Film Noir
| USA
| 1952
| Samuel Fuller
| Phil Karlson
| Burnett Guffey
| Broderick Crawford
| Charles Cane
| Don Beddoe
| Harry Morgan
| Henry O'Neill
| James Millican
| Jay Adler
| John Derek
| Jonathan Hale
Bewertung
****
Originaltitel
Scandal Sheet
Kategorie
Film Noir
Land
USA
Erscheinungsjahr
1952
Darsteller
Broderick Crawford, Donna Reed, John Derek, Rosemary DeCamp, Henry O’Neill
Regie
Phil Karlson
Farbe
s/w
Laufzeit
82 min
Bildformat
Vollbild
© Columbia Pictures Corporation
New York: Der Reporter Steve McCleary (John Derek) und der Fotograf Biddle (Harry Morgan) sind längst vor Ort, um die Aussagen der Schwiegermutter zu einem dramatischen Axtmord unter Eheleuten aufzunehmen, als Police Lieutenant Davis (James Millican) eintrifft. Der ist wenig begeistert davon, dass sich die Zeitungsleute mal wieder als Staatsdiener ausgeben oder zumindest die Naivität der Zeugen vor Ort für sich ausschlachten… Auf der Rückfahrt telefoniert McCleary vom Wagen aus mit seinem Chefredakteur Mark Chapman (Broderick Crawford), dem an diesem Nachmittag die nächste Eigentümerversammlung des New York Express bevorsteht. Vor allem die betagte Mrs Rawley (Kathryn Card) macht in der Runde um den Direktor Frank Madison (Jonathan Hale) deutlich, wie empörend sie es fände, dass jenes einst seriöse und geachtete Organ nunmehr ein Boulevardblatt sei, dass zwecks billigen Amusements jeden Schmutz auf der Titelseite führte. Chapman hält dagegen, dass er seit seinem Amtsantritt die Zeitung wirtschaftlich nach oben gebracht habe und man im letzten Jahr das erste Mal in zwölf Jahren einen Überschuss auszahlen konnte. Schließlich übersteht er die Kritik der Versammlung, und als McCleary zurückkehrt, geht er mit ihm und Julie Allison (Donna Reed), einer seit langem für den New York Express arbeitenden Journalistin, zu einer Tanzparty des Lonely Hearts’Clubs, einer von Chapman ins Leben gerufenen Veranstaltung, die ihre Teilnehmer exponiert und dem Spott preisgibt…

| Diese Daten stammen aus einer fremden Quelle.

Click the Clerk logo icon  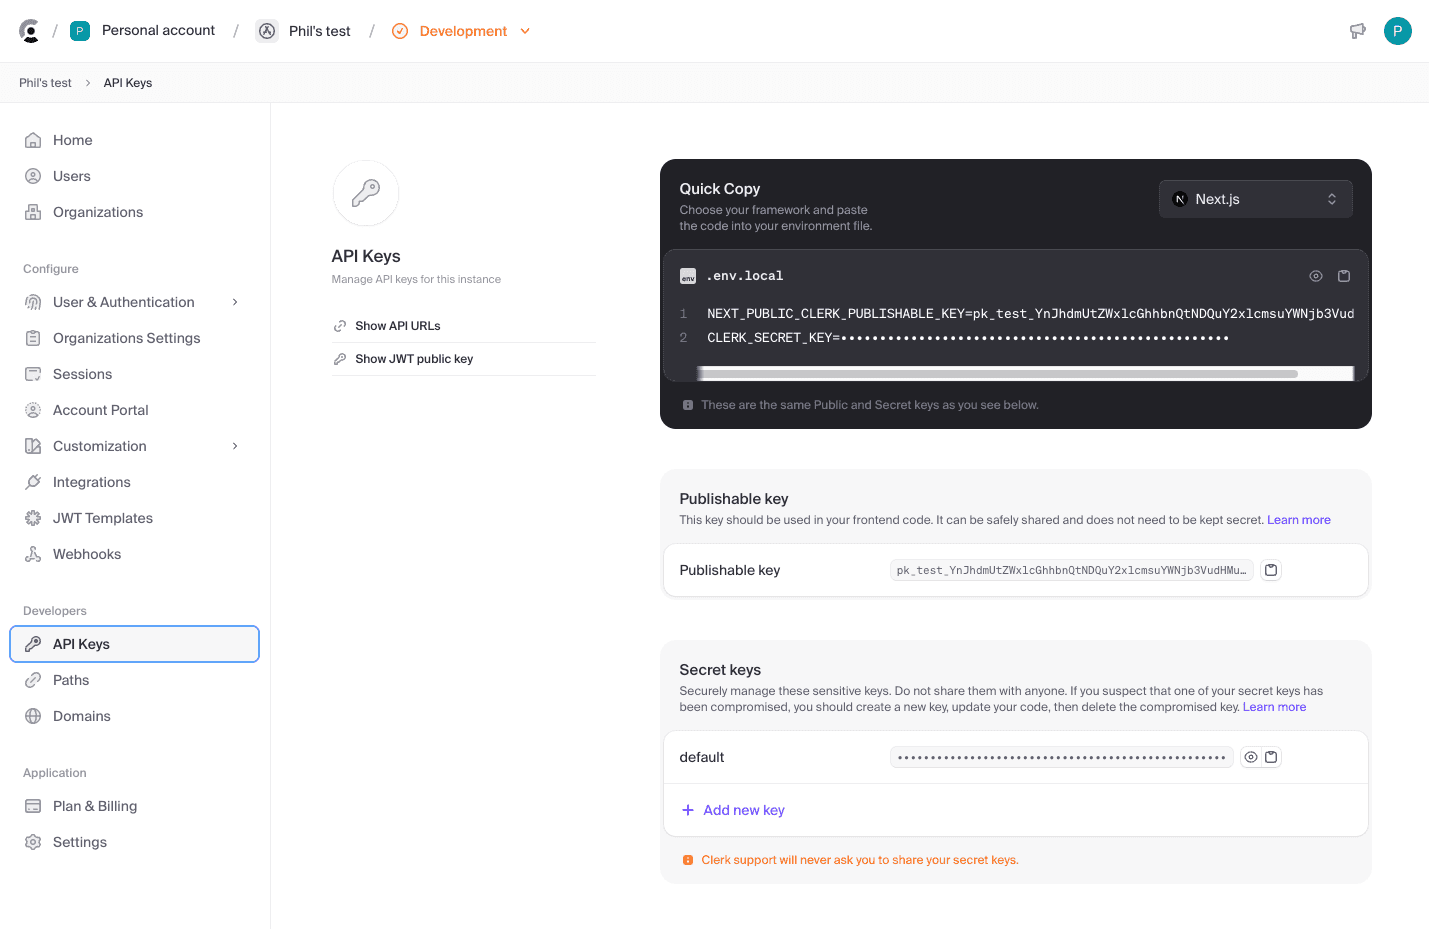click(x=30, y=31)
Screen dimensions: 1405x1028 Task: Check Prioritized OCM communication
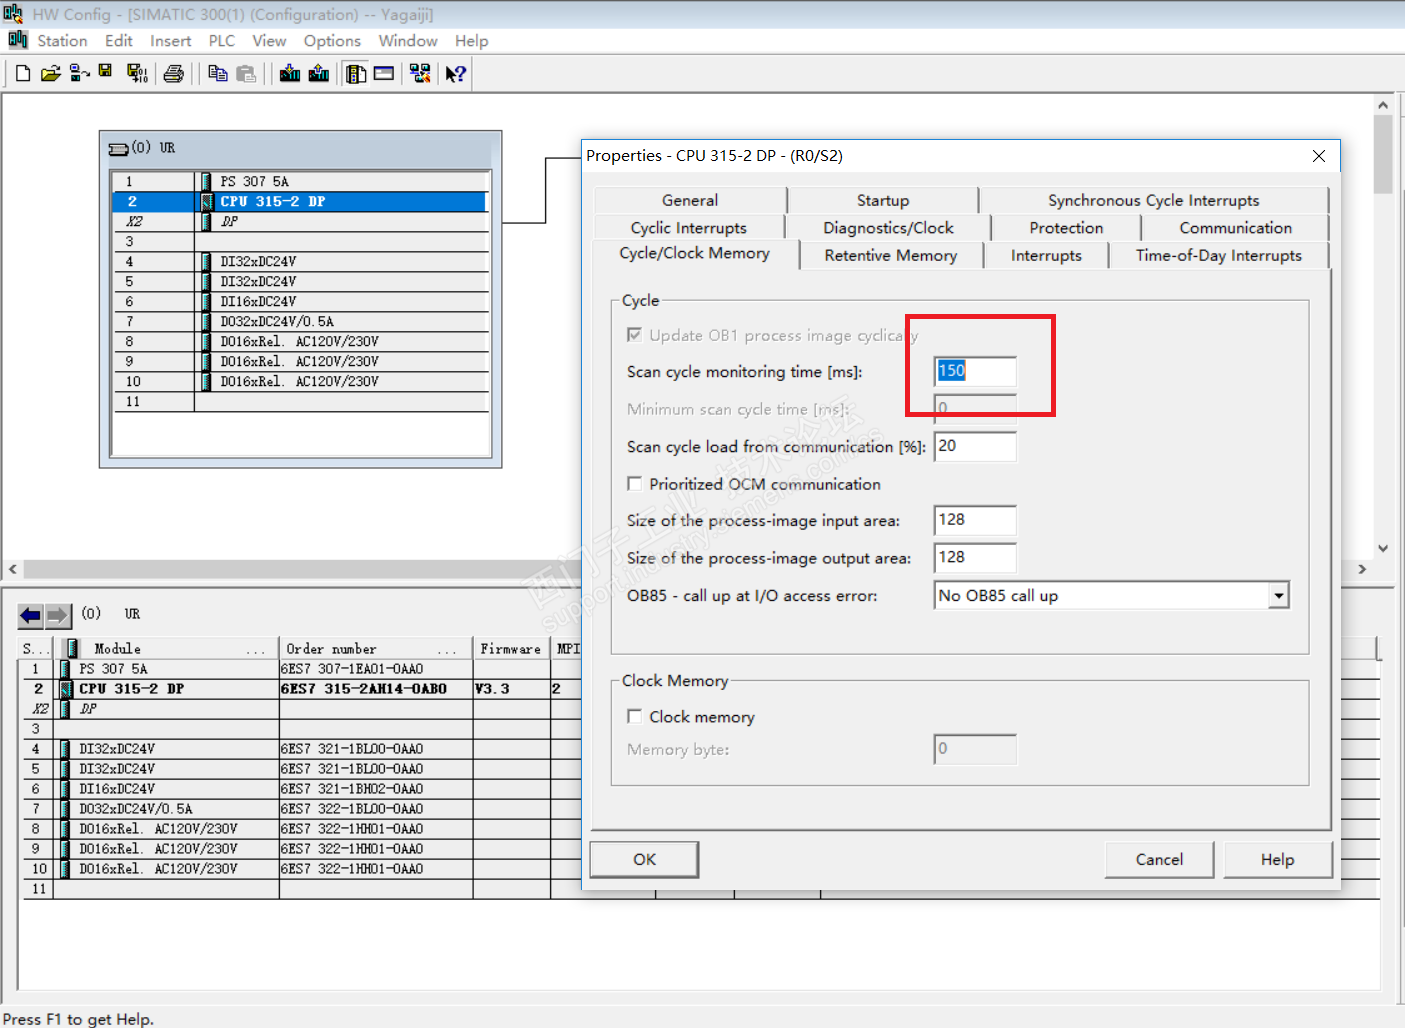[635, 484]
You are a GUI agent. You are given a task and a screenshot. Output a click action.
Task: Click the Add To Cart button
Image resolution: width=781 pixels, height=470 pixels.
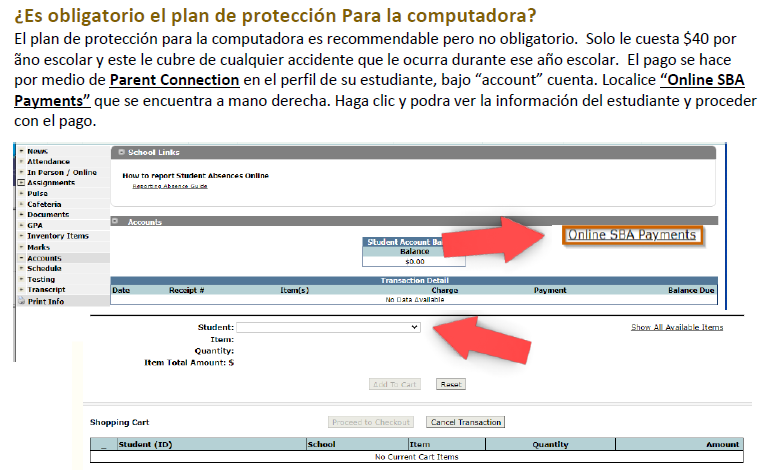(396, 384)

“Every time I aim my lens at one of these walking zombies, I think of the time I covered the Miss America contest.“ Dreizehn Jahre bevor er das erste Mal in seiner unnachahmlichen Weise selbst Regie führte, war der damals 24jährige Samuel Fuller bereits Autor eines Filmdrehbuchs und zwar im Jahr 1936 für Boris Petroffs Musical Hats Off mit dem späteren Film-Noir-Darsteller John Payne. Letzterer spielte z.B. in Phil Karlsons Der vierte Mann (USA 1952), im Film eben jenes Regisseurs, der im gleichen Jahr Samuel Fullers Roman The Dark Page (EA 1944) für Hollywood adaptierte und zwar unterm Titel Scandal Sheet, der dann in Deutschland und Österreich als Skandalblatt in die Kinos kam. Auf neun eigene Romane brachte es der Autor Fuller bis 1986, dazu eine Reihe Erzählungen, die ebenfalls für diverse Regisseure Vorlagen lieferten, etwa für Gangs Of New York (USA 1938) und für Douglas Sirks dritten und letzten Film Noir Shockproof (USA 1949). Skandalblatt ist derart gespickt mit pfeilschnellen, clever sarkastischen Dialogzeilen, dass es für den Film-Noir-Freund eine wahre Freude ist. Der Film lebt von dem Porträt eines autoritären, skrupellosen und dem materiellen Erfolg verpflichteten Charakters, der schließlich im Wortsinn gezwungen ist, dafür über Leichen zu gehen. Broderick Crawfords Chefredakteur Mark Chapman alias George Grant ist ein Typus, der demjenigen des Drehbuchautors Dixon Steele (Humphrey Bogart) in Nicholas Rays Ein einsamer Ort (USA 1950) signifikant verwandt ist – intelligent, unabhängig. sarkastisch, impulsiv und dadurch destruktiv.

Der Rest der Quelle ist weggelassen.